◆ **EXERCISE INSTRUCTIONS**:
When you reach the line in the data below that contains "This screenshot has height=163, width=309.", please start repeating lines exactly, and stop after the line that contains "Task: Open the notifications bell in header", repeating nothing else.
________________
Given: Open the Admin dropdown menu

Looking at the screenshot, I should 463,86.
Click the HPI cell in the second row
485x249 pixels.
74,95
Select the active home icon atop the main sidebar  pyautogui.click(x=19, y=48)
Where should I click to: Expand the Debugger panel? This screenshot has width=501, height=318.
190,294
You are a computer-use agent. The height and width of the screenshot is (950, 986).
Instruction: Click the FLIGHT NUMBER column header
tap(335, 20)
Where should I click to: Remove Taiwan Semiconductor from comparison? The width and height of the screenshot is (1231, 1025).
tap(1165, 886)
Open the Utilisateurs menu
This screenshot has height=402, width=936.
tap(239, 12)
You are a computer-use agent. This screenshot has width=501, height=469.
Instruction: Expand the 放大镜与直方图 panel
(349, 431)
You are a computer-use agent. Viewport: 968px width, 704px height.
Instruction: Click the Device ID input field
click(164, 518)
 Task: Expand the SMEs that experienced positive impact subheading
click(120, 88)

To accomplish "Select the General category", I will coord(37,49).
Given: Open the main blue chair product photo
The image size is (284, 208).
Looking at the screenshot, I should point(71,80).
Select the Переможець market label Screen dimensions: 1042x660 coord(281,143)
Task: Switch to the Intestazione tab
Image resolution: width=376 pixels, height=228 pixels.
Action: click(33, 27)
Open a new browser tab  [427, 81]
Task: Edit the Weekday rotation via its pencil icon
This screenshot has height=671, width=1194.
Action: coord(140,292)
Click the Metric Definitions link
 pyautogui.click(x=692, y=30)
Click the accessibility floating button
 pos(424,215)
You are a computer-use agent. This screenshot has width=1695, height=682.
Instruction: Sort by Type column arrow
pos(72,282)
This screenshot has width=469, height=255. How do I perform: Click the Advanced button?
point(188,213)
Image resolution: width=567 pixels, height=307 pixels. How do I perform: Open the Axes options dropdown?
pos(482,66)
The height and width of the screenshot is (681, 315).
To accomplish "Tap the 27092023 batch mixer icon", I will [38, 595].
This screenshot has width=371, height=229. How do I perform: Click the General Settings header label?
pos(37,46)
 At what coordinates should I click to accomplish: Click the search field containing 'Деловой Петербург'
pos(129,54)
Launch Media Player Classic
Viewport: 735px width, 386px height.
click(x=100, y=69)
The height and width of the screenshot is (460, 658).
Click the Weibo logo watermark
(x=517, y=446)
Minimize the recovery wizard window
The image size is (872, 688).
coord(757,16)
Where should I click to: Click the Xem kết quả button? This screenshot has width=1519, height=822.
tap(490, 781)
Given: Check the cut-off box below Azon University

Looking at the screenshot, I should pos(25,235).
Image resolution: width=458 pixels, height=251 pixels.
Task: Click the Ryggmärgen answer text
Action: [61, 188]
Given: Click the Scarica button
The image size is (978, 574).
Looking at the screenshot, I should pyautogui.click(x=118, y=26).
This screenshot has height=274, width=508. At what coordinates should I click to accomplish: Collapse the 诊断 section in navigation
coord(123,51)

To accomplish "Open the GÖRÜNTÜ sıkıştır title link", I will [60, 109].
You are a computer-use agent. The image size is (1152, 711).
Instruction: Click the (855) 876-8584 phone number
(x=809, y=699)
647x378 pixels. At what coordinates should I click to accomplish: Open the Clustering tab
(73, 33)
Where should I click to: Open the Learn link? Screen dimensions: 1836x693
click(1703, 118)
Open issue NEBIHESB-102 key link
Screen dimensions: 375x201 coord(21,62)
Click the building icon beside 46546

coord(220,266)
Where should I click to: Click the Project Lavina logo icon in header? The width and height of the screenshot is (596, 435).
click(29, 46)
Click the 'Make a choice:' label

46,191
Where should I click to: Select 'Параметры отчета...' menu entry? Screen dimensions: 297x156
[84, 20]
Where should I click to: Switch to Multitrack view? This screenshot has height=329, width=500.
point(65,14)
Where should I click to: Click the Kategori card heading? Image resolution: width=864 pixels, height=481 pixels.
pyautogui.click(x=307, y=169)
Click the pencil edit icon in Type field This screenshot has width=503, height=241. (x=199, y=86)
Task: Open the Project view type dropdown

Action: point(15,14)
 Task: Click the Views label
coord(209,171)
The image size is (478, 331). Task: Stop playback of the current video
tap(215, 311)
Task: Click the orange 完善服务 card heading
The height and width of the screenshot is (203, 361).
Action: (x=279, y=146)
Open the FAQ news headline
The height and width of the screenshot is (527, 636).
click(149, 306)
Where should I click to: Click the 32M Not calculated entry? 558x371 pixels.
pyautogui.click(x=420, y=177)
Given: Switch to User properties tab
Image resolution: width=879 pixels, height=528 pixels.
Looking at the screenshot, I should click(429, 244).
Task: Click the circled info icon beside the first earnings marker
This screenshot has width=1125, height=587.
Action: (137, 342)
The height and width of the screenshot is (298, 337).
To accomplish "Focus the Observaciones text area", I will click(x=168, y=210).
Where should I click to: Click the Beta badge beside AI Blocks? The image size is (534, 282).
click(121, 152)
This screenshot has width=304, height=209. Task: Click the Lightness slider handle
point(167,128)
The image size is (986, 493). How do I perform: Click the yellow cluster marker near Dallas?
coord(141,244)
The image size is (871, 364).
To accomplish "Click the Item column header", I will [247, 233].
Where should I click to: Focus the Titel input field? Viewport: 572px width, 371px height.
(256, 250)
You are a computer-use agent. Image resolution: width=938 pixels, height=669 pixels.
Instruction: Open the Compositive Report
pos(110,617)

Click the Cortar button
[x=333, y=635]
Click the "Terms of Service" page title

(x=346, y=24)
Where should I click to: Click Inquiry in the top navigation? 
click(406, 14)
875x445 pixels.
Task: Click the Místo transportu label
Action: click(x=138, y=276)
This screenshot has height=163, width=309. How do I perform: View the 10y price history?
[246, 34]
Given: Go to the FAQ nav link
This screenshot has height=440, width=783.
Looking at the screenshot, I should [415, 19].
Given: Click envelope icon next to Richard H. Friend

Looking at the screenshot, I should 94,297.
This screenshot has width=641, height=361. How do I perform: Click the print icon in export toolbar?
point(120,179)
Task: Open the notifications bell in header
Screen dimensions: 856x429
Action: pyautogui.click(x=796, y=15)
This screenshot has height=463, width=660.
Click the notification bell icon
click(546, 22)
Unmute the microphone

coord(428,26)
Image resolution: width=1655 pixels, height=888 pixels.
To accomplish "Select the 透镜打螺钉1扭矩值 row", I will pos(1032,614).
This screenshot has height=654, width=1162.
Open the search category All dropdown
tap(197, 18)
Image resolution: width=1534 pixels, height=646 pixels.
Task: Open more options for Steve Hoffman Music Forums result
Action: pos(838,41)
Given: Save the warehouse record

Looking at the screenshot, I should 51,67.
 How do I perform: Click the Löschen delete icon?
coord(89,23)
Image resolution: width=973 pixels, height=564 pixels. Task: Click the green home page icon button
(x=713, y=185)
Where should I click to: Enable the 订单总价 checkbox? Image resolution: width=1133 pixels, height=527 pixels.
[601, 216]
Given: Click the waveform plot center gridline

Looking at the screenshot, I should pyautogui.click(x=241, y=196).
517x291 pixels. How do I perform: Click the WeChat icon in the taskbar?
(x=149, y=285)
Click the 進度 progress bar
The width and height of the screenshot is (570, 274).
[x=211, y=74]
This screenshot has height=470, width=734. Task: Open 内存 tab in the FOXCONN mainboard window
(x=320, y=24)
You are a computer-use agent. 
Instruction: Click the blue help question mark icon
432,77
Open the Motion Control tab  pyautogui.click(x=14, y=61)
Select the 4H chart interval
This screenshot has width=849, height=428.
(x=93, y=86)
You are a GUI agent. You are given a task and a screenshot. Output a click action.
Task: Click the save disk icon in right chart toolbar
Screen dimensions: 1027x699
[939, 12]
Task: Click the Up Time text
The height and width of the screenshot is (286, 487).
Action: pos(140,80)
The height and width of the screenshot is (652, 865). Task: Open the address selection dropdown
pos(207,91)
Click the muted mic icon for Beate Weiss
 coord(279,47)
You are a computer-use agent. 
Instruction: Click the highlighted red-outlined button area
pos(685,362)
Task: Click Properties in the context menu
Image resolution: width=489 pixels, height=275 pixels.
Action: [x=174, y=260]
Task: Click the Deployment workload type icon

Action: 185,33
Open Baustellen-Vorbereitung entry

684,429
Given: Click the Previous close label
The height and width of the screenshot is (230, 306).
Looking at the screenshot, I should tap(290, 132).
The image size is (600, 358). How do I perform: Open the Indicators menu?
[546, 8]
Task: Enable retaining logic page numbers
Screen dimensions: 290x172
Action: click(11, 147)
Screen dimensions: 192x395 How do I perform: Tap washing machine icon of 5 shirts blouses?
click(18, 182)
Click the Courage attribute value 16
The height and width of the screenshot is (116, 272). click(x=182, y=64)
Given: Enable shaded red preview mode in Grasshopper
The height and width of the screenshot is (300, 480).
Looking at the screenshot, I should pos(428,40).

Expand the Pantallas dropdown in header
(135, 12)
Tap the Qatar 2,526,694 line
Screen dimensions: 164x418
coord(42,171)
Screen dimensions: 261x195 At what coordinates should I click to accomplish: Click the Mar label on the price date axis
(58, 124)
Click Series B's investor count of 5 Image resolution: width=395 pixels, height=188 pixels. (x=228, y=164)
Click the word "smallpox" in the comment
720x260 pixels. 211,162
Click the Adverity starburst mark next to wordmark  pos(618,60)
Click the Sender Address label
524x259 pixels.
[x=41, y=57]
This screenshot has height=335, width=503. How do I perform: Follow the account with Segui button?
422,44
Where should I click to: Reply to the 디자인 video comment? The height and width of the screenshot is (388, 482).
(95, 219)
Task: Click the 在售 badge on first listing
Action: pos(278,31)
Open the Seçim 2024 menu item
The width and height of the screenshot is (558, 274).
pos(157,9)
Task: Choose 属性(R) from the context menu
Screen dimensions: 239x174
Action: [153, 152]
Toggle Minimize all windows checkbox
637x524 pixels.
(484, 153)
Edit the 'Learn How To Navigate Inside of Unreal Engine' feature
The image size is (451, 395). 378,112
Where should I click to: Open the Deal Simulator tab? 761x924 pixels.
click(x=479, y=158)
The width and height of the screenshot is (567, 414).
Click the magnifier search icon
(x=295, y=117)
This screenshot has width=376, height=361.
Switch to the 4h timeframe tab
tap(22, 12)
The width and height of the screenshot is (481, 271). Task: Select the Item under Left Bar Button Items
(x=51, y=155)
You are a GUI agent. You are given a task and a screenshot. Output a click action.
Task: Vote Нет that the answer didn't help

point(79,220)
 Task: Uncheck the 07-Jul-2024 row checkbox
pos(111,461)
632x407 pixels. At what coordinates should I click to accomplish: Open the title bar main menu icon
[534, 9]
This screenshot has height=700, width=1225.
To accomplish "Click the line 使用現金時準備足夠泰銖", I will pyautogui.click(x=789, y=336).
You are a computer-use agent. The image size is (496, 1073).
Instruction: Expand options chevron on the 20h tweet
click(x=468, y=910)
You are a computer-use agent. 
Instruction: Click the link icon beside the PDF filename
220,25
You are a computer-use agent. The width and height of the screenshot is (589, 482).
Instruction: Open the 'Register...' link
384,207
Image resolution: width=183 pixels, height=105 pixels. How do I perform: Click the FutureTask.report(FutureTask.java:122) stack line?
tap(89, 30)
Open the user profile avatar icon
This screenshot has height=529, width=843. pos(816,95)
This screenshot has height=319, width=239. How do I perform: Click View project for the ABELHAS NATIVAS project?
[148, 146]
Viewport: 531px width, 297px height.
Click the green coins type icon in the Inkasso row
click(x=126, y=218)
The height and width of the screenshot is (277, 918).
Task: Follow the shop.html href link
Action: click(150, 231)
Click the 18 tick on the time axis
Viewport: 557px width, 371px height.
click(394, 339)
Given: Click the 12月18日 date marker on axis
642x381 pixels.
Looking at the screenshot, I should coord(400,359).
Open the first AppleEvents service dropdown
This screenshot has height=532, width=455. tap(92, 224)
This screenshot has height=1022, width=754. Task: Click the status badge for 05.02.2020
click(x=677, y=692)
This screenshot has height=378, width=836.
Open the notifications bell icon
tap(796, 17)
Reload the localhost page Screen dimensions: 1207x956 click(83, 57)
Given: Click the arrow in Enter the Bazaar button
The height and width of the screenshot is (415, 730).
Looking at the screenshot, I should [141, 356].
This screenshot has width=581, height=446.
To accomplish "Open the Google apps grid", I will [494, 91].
________________
◆ **RESPONSE BOX**:
This screenshot has height=163, width=309. How do I perform: View the 10y price history?
[246, 34]
Given: Go to the FAQ nav link
This screenshot has height=440, width=783.
Looking at the screenshot, I should [415, 19].
Given: Click envelope icon next to Richard H. Friend

Looking at the screenshot, I should 94,297.
This screenshot has width=641, height=361. How do I perform: Click the print icon in export toolbar?
point(120,179)
Task: Open the notifications bell in header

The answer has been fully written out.